À l’école secondaire De Rochebelle, nous avons organisé pour la première fois Secondaire en spectacle! L’événement a eu lieu à la Polyvalente de l’Ancienne Lorette dans leur magnifique auditorium. À quand un audi à De Rochebelle?

S.E.S. permet à des jeunes talentueux de performer sur scène et de faire découvrir quelque chose qui leur tient à cœur et le talent, ce n’est pas ce qui manque à notre école! Effectivement, 16 élèves ont performé le 27 février 2023 et deux gagnants ont été choisis pour représenter De Rochebelle aux régionaux de Secondaire en spectacle. Merci énormément à Dominique Forbes, Audrey Boulianne et Maxime Lévesque pour avoir organisé ce merveilleux spectacle! 

Nous avons aussi eu la chance d’avoir plusieurs élèves très utiles à la réalisation de ce show. Dans l’équipe technique, merci à Simon Roy et Marie Canac-Marquis pour leur implication incroyable. De plus, nous avions 4 présentatrices pour les différents numéros!

Participants

  1. Simone Marchildon et Simon Gallego-Cormier
  • Sophie Rochette et Anne Doré
  • Evelyne Audet
  • Jacob Huang

Jacob, élève de secondaire 3 PEI, est passionné par la musique, le chant, la danse et le piano. Durant secondaire en spectacle, il présente La consolation no. 3 de Franz Liszt. Pour préparer son numéro, il s’est beaucoup concentré sur les émotions qu’il voulait faire vivre puisque sur scène, il se sent à l’aise de jouer cette partition devant public.

  • Kim Préfontaine

Kim, secondaire 5 PEI, aime la chanson, la guitare, le drum, la musique en général, le snowboard, etc. Elle jouera une chanson qu’elle a écrite dans le cadre de son projet personnel, une chanson sur les troubles alimentaires. Miroir Miroir  est une chanson disponible sur toutes les plateformes. Dans son élément, elle est à l’aise pour chanter devant la foule.

  • Emely Yulieth Agudelo Castaneda

Emely est en secondaire 5 Monde et passions. Elle adore danser, chanter et dessiner. Pour son numéro, elle chante Je veux de Zaz. Elle a choisi cette chanson car c’est la première chanson en français qu’elle a connue en arrivant au Québec.  Elle se sent stressée puisqu’elle n’a jamais chanté devant d’autres personnes que ses propres amis.

  • Sam Tessier

Sam est en secondaire 5 PEI. Elle adore aider les gens avec l’art, l’engagement communautaire ou simplement offrir un compliment à quelqu’un pour égayer sa journée. Elle présente un numéro où elle parle de son anxiété qui est sa colocataire dans la vie de tous les jours. Elle aborde cette problématique du quotidien sous un angle beaucoup plus résilient et normalisateur. Sam a créé ce numéro il y a de ça trois ans en improvisation. C’est une façon pour elle d’exprimer ses troubles et ses sentiments.

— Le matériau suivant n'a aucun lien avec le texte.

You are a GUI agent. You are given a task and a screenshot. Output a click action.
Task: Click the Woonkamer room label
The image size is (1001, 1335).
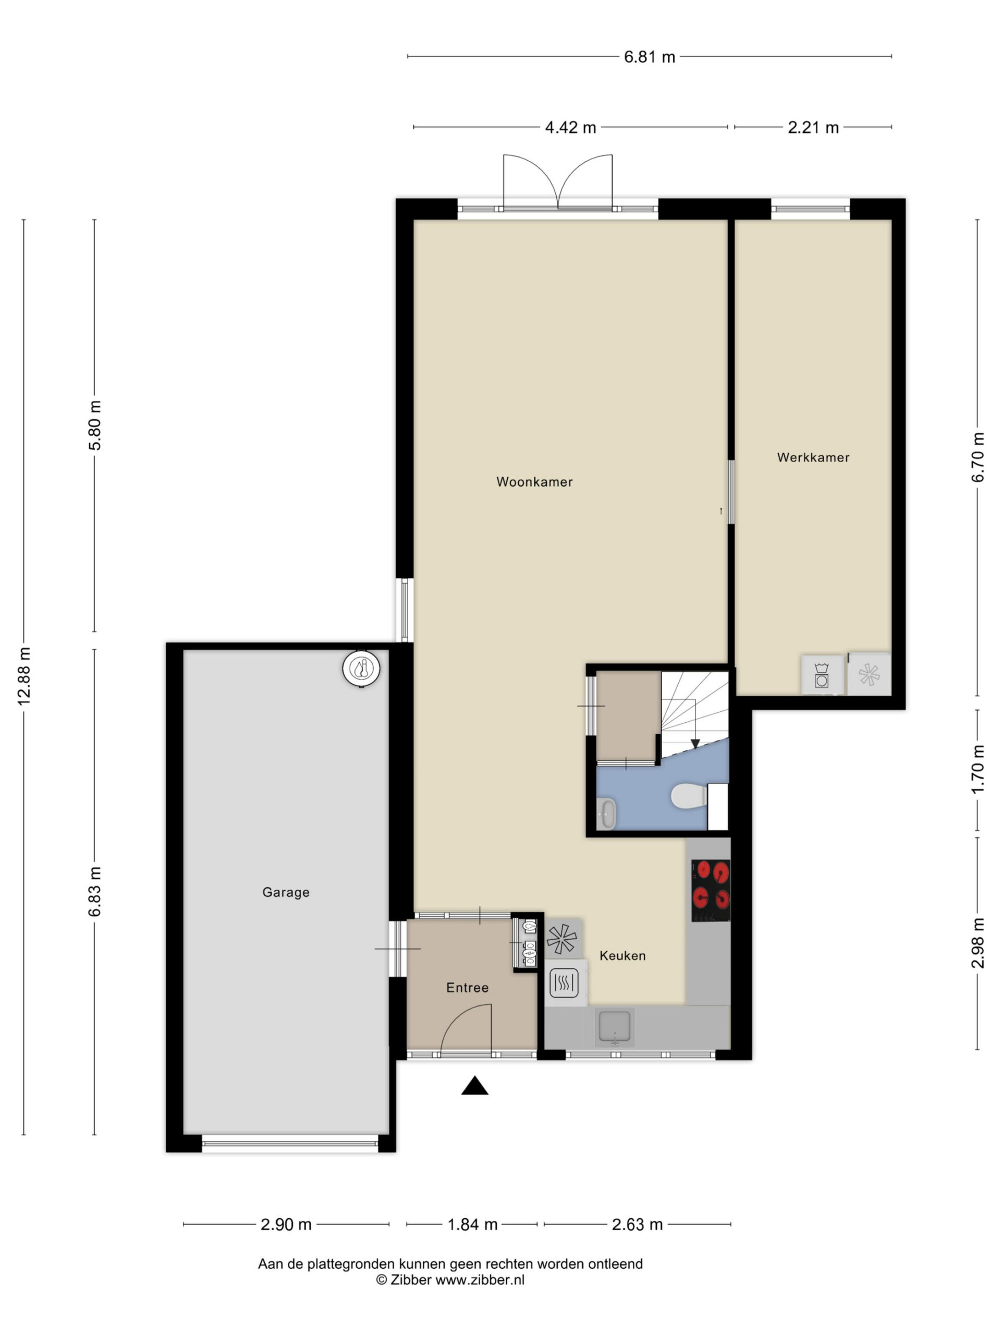pyautogui.click(x=534, y=482)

  • Stage band ou les Beatles
  • Éléonore Marcil

Éléonore, élève de 2ème secondaire programme Monde et passions, aime s’impliquer dans l’école, elle aime la musique, les arts plastiques et l’improvisation. À secondaire en spectacle, elle joue du violon et interprète une pièce … C’est une pièce qu’elle connaissait déjà à l’annonce des auditions. Elle l’a choisie pour son énergie joyeuse et elle aime la jouer depuis environ 2 mois.

  • Danse de Jenny Serena

4 filles du PEI font une interprétation de la chorégraphie de Lovesick Girls de Black Pink. Elles ont voulu faire ce numéro à secondaire en spectacle pour faire une dernière activité à l’école avant la fin de leur secondaire pour symboliser leur amitié.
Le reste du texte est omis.